Provided information START
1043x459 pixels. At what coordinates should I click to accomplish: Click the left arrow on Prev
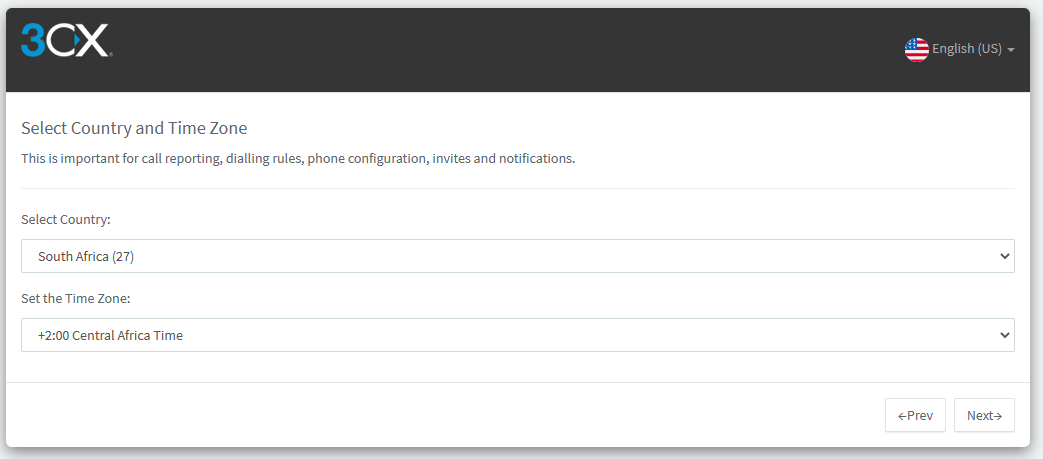(x=902, y=416)
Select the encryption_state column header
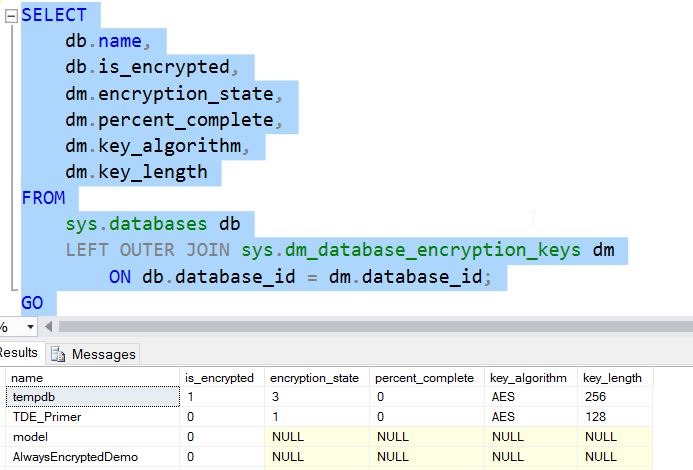Screen dimensions: 693x470 (x=316, y=378)
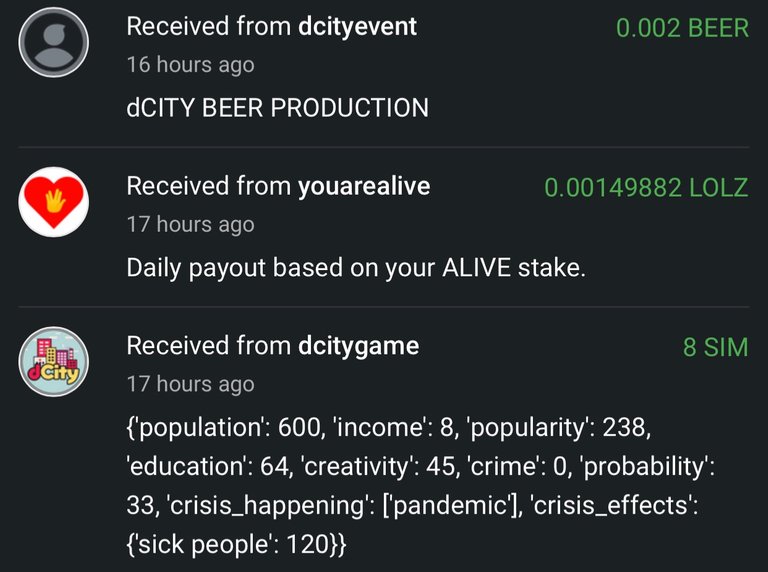This screenshot has width=768, height=572.
Task: Open the population and income stats memo
Action: pos(420,485)
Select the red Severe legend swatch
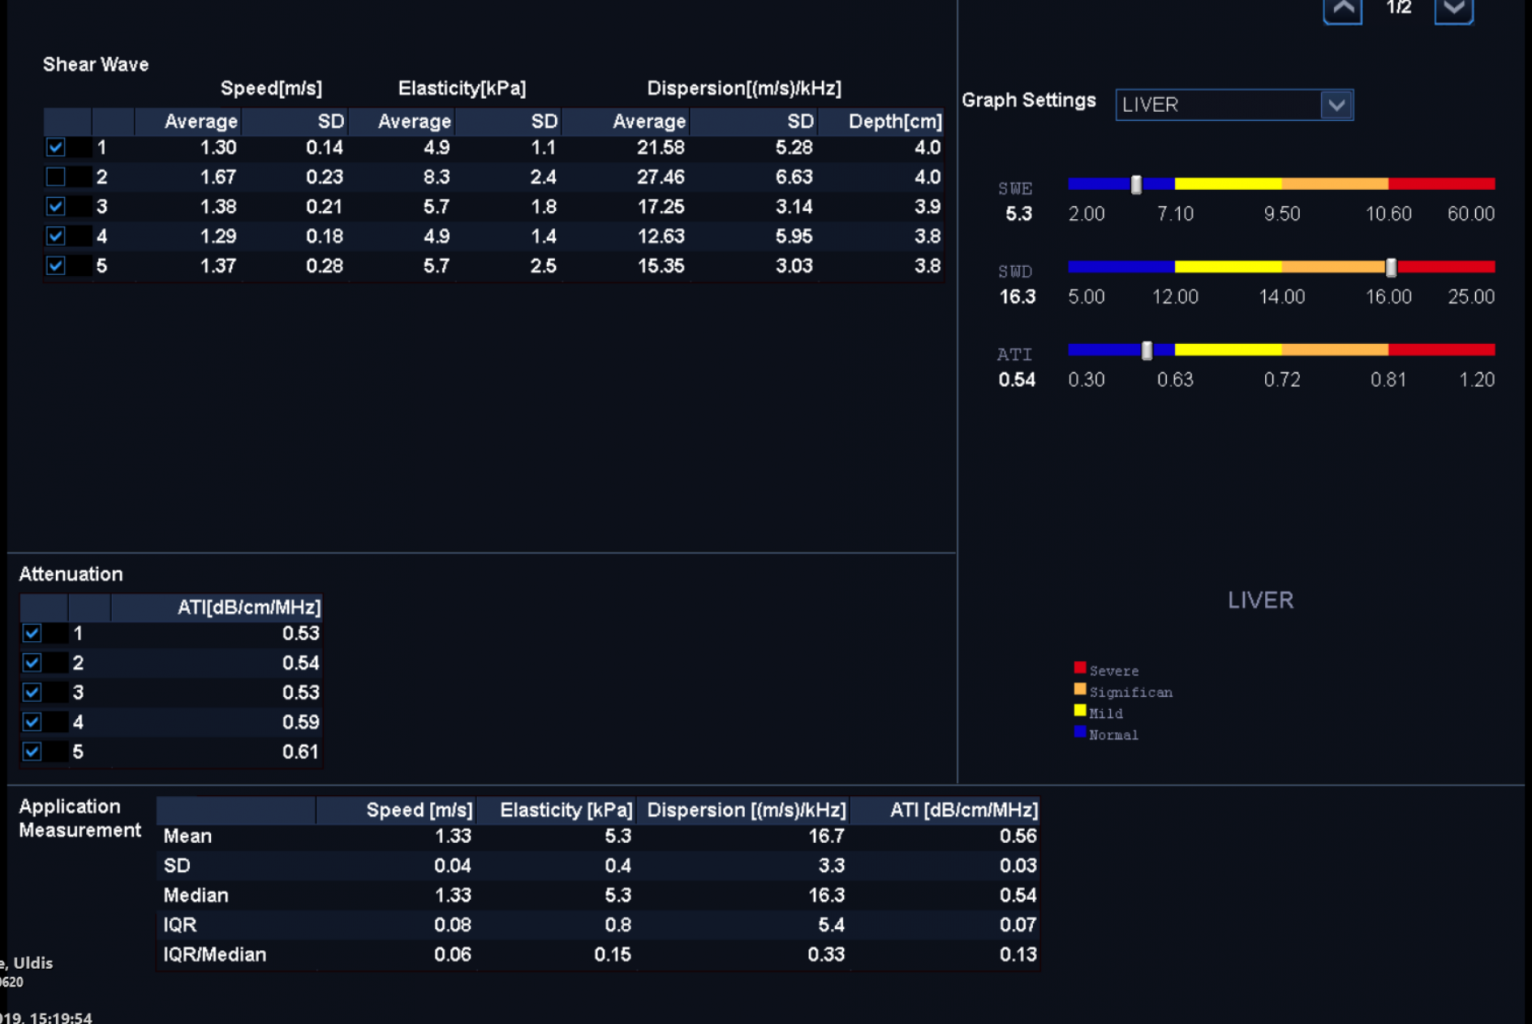1532x1024 pixels. 1080,668
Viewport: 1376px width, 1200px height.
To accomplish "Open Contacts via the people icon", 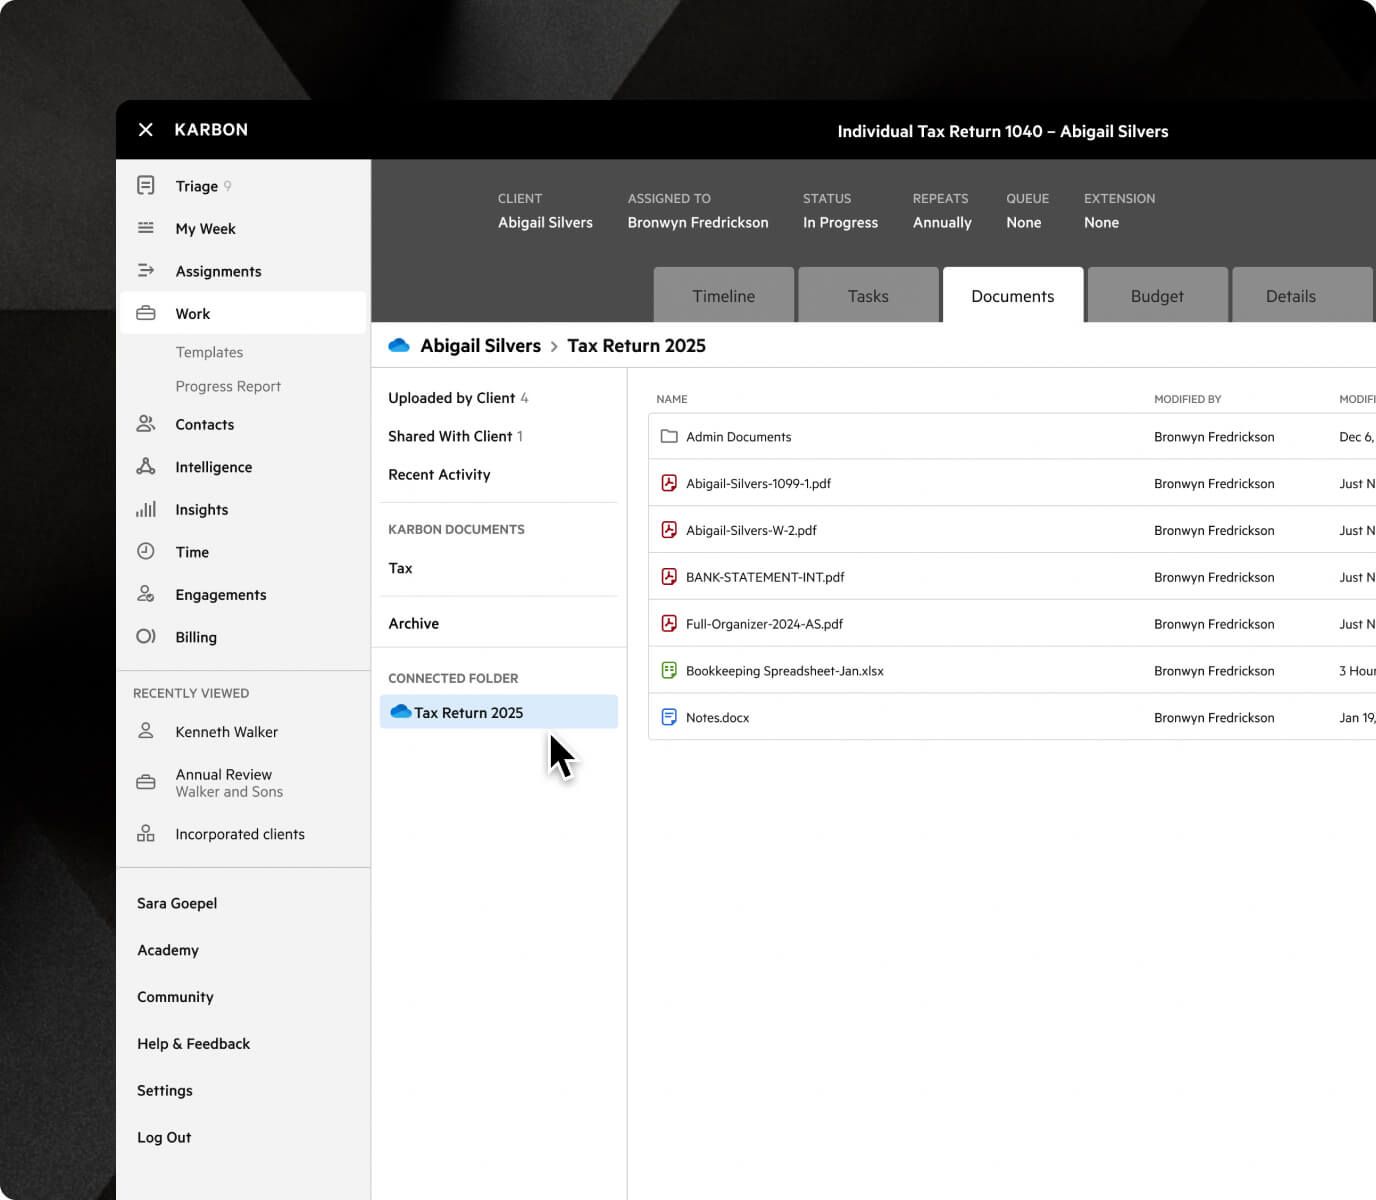I will pyautogui.click(x=146, y=424).
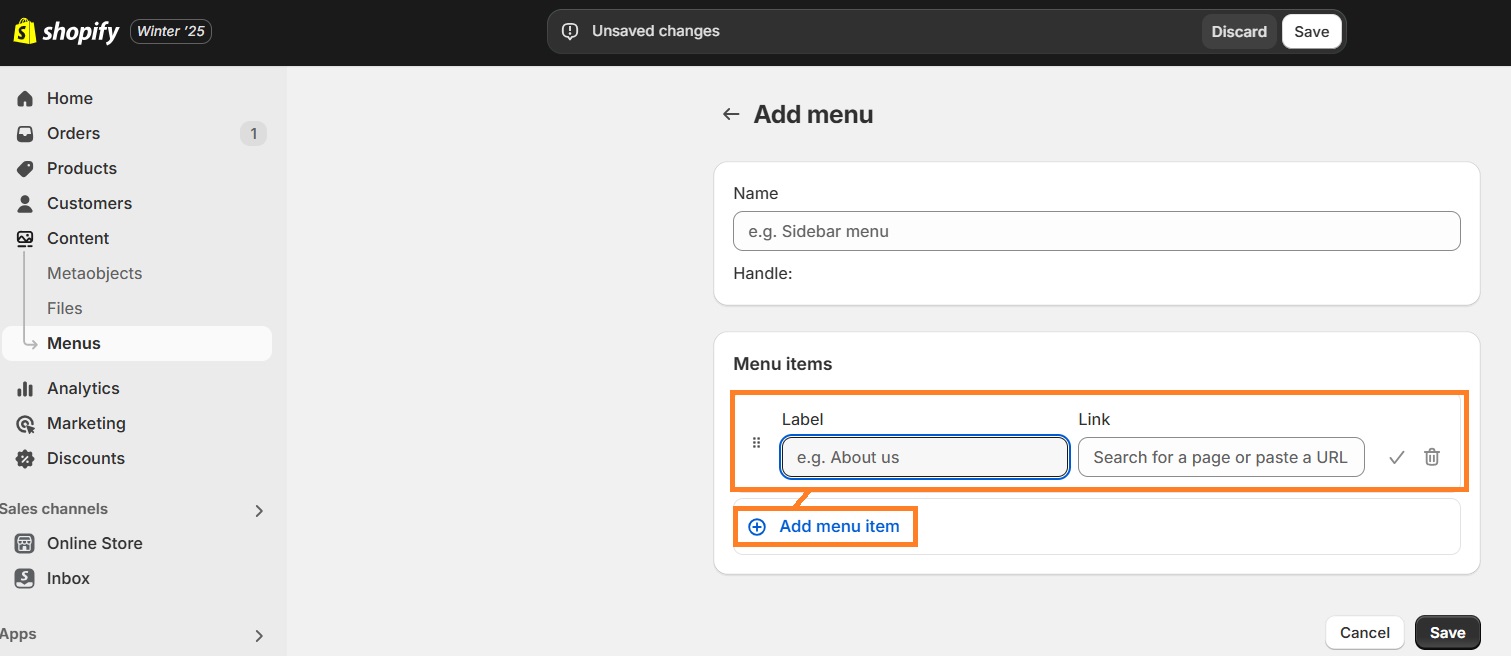Open the Analytics section
The height and width of the screenshot is (656, 1511).
pyautogui.click(x=83, y=388)
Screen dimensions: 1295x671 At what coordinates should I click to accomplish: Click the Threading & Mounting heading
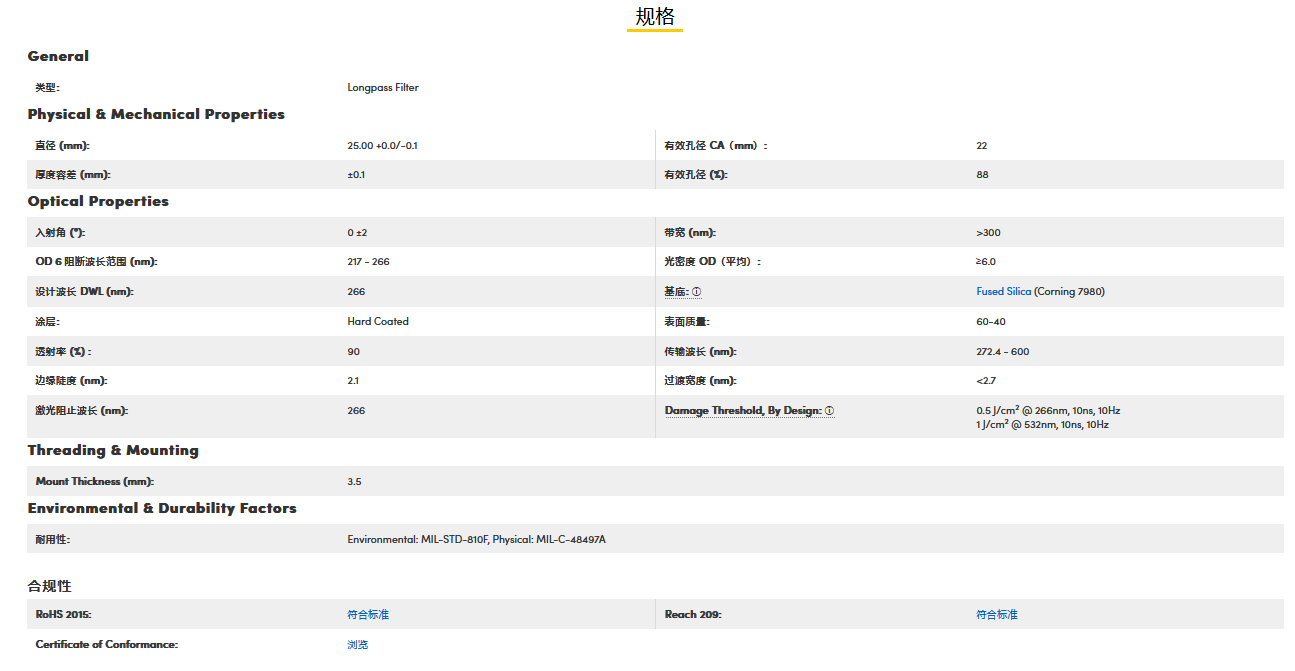click(x=113, y=451)
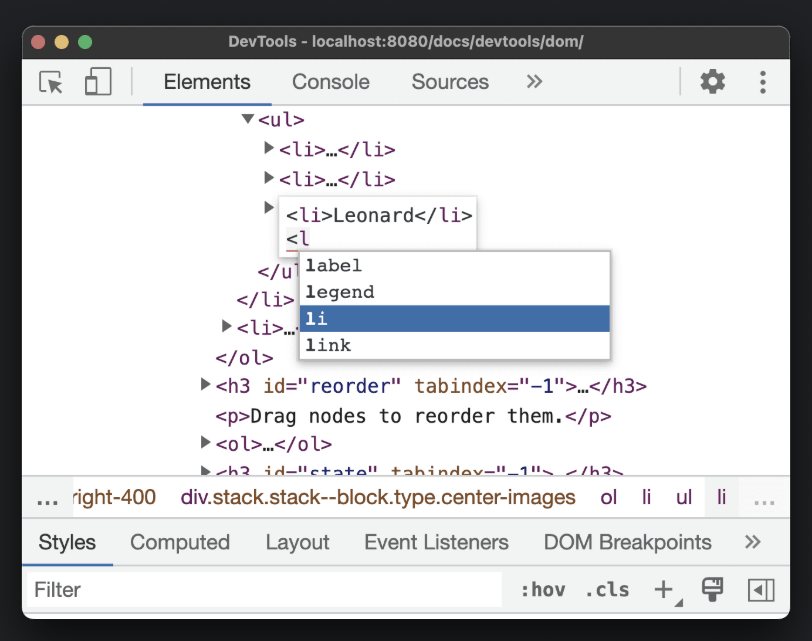812x641 pixels.
Task: Open the Computed styles tab
Action: pos(180,542)
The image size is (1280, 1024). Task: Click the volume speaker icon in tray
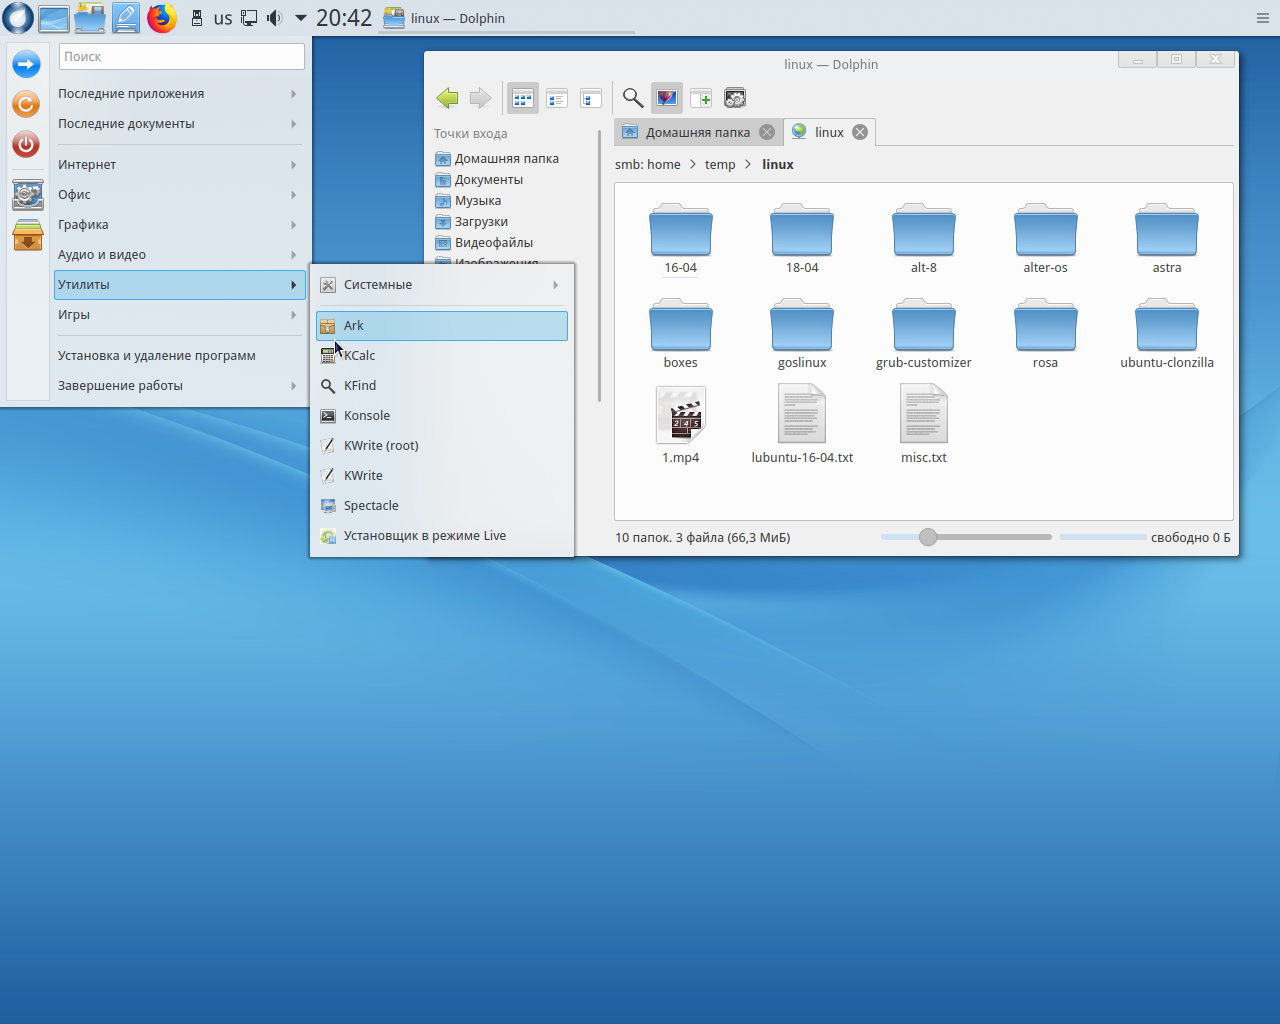pyautogui.click(x=274, y=18)
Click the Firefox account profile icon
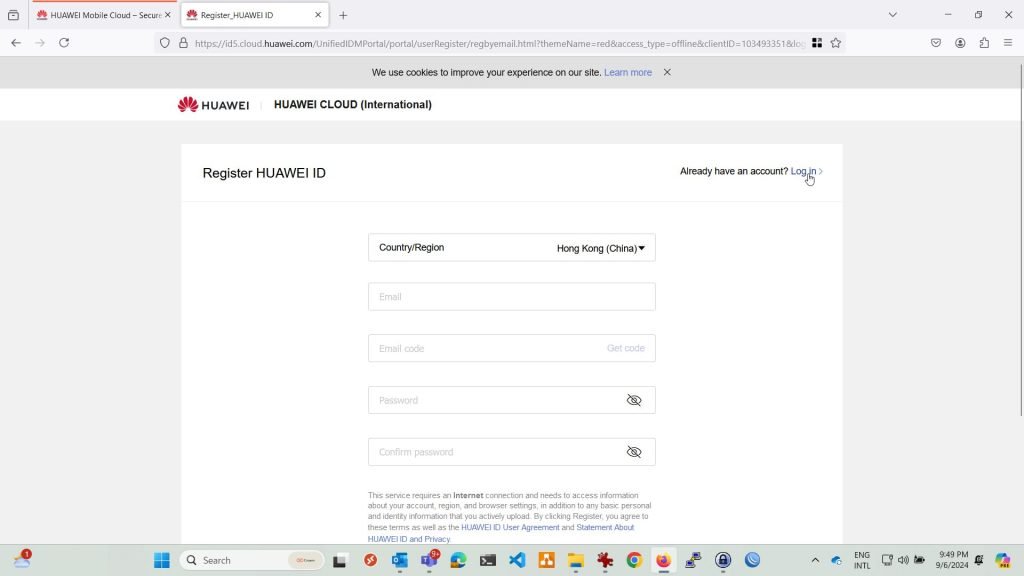1024x576 pixels. pyautogui.click(x=960, y=43)
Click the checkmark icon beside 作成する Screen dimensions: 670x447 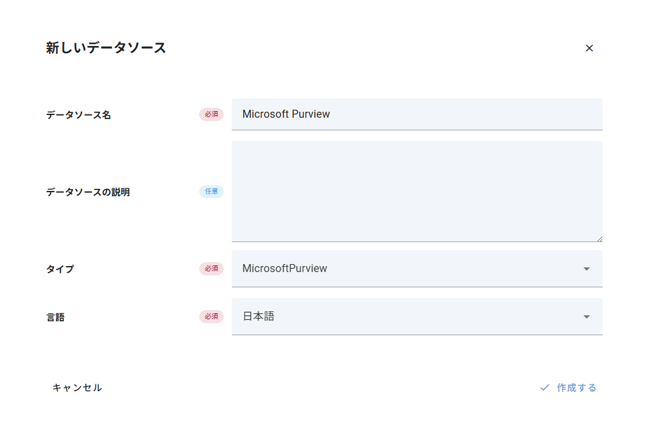[545, 388]
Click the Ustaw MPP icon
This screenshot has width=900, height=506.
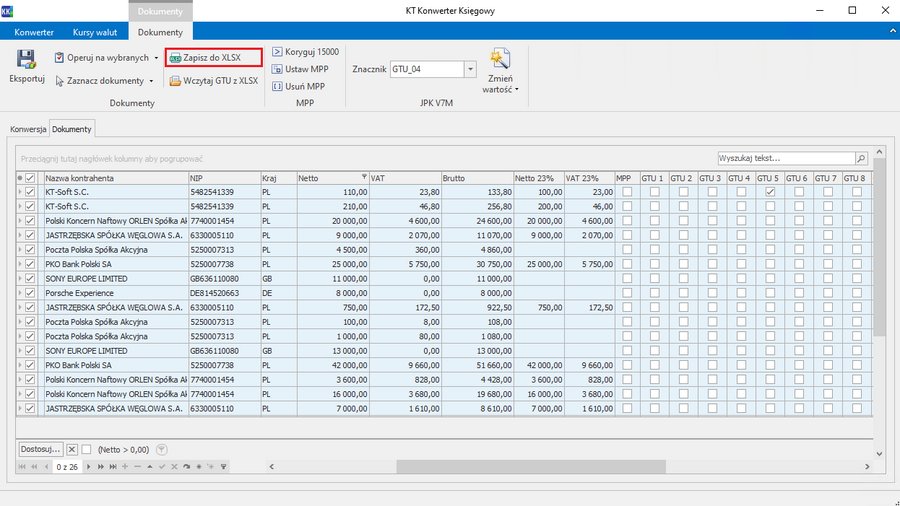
Provided information END
** What is needed **
Look at the listing and set down only the lines from its start through the line with "Viewport: 1376px width, 1200px height.", word for word and without pictures.

** Solution **
1043x459 pixels. At what coordinates should I click to accomplish: Click the left arrow on Prev
(x=902, y=416)
Select the encryption_state column header
Screen dimensions: 693x470 (x=316, y=378)
This screenshot has width=768, height=572.
Task: Open the population and income stats memo
Action: pos(420,485)
Select the red Severe legend swatch
1532x1024 pixels. 1080,668
Viewport: 1376px width, 1200px height.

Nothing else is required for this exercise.